How to use Synthetic Twins

Synthetic Twins is a respondent source that generates synthetic respondents trained on responses from an existing survey. Use Synthetic Twins to extend learning from prior research without launching a new live sample.

Synthetic Twins does not replace real respondents. It extrapolates patterns from your own historical survey data to support faster exploration, iteration, and planning.

Synthetic Twins vs Synthetic Profiles: Synthetic Twins learn from responses to a previous survey. If you instead want to model specific personas from prompts you write — one prompt per respondent, with no source survey — use Synthetic Profiles.

Where you'll see it

Synthetic Twins appears as a Respondent Source option alongside Panel, First Party Data, and External Providers.

Requirements

Synthetic Twins is available only when it is enabled in your subscription and the projects for the survey you want to train the twins on and the project you want to use the twins in.

Add Synthetic Twins to a survey

Open the survey and navigate to Respondent Sources.
Select Add Respondent Source.
Choose Synthetic Twins.
Select a Source survey.
Select one or more Source respondent sources.
Select Save.

Notes:

A Source survey must be selected before Source respondent sources are available.
Source respondent sources are limited to respondent sources defined in the selected Source survey.

How To Use Synthetic Twins

Common use cases

Synthetic Twins are designed to accelerate research workflows where speed, flexibility, or scale is constrained by fieldwork.

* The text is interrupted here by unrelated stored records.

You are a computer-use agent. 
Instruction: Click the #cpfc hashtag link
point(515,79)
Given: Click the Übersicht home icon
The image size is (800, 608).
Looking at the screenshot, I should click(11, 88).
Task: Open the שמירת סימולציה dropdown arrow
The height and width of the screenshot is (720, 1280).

Early-stage concept triage

Use Synthetic Twins to explore early concepts, framings, or question structures before committing budget to live fieldwork. This is useful when narrowing large idea sets, testing directional logic, or identifying clearly weak options. Outputs are directional and intended to support prioritization, not final decisions.

Exploring unfieldable survey designs

Some survey designs are too complex or fatiguing to field with human respondents, such as large attribute grids, early-stage conjoint structures, or exhaustive feature permutations. Synthetic Twins allows you to explore these spaces, identify promising regions, and bring only viable designs into live testing.

Maintaining continuity in tracking studies

When trackers evolve, and new questions are introduced, historical comparisons can break. Synthetic Twins can be used to estimate missing variables, backfill historical waves, or model transitions between questionnaire versions. This supports continuity and expectation-setting but does not replace real measurement.

Mapping research outputs to activation systems

Survey data often uses constructs that do not align directly with CDPs, DSPs, or media taxonomies. Synthetic Twins can model activation-ready attributes from existing survey structures, enabling research-driven segments or mappings without re-fielding.

Testing the accuracy of synthetic twins

You can exclude some questions from the training data by setting an exclude-question-prompt-regex. This will exclude any questions that match the regex from the training set, and the matching questions will be reported in the UX:

Synthetic Twins training accuracy screen

By using this feature to respond to the training survey, you can easily quantify how accurate the synthetic twins are at predicting missing data.

How synthetic twins "see" media

Synthetic Twins are language models, not viewers — they cannot watch a video or look at an image the way a human respondent can. When a survey contains media, the platform exposes that media to the twin as a textual description of the asset, generated automatically from the media's accessibility metadata:

For images, the twin is given the alt text and any longer descriptive copy attached to the image.
For video, the twin is given the transcript along with scene-level and timestamp-level descriptions of what is happening on screen, so it has a sense of pacing and visual content rather than just dialogue.

These descriptions are the same long-description accessibility fields used by screen readers and other assistive technology, so improving them benefits both real and synthetic respondents. If you find that synthetic twins are missing something obvious about a creative — a logo, a product shot, the mood of a scene — extending the long description on that media item is the right place to fix it.

The practical consequence is that synthetic twins are best at evaluating media on dimensions that survive translation into prose (messaging, claims, narrative), and weakest on dimensions that don't (subtle visual aesthetics, fine motion, on-screen text legibility). For those dimensions, use real respondents.

Reporting

Synthetic Twins responses are included in the Synthetic dataset. In reporting, these datasets are labeled SYNTHETIC DATA and are visually distinguished from human data.

Billing and pricing

There is no additional cost for fielding a survey with synthetic twins.

Limitations and guardrails

Synthetic Twins extrapolates patterns from existing data. It does not measure incidence, model rare behaviors, capture emotional nuance, or replace cultural or experiential insight. Synthetic data should not be used in isolation for high-stakes decisions without validation.

All synthetic outputs are clearly marked in charts and tables, and synthetic data is never rendered as equivalent to human responses.

FAQ

Why can't I select Synthetic Twins?

Synthetic Twins is not enabled for your subscription, your project, or the Source survey's project. An administrator must enable Allow Synthetic Respondents in the relevant settings.

What is a Source survey?

The survey whose responses are used to train synthetic twins.

What are Source respondent sources?

Respondent sources from the Source survey that are used to seed synthetic respondents. Multiple respondent sources can be selected.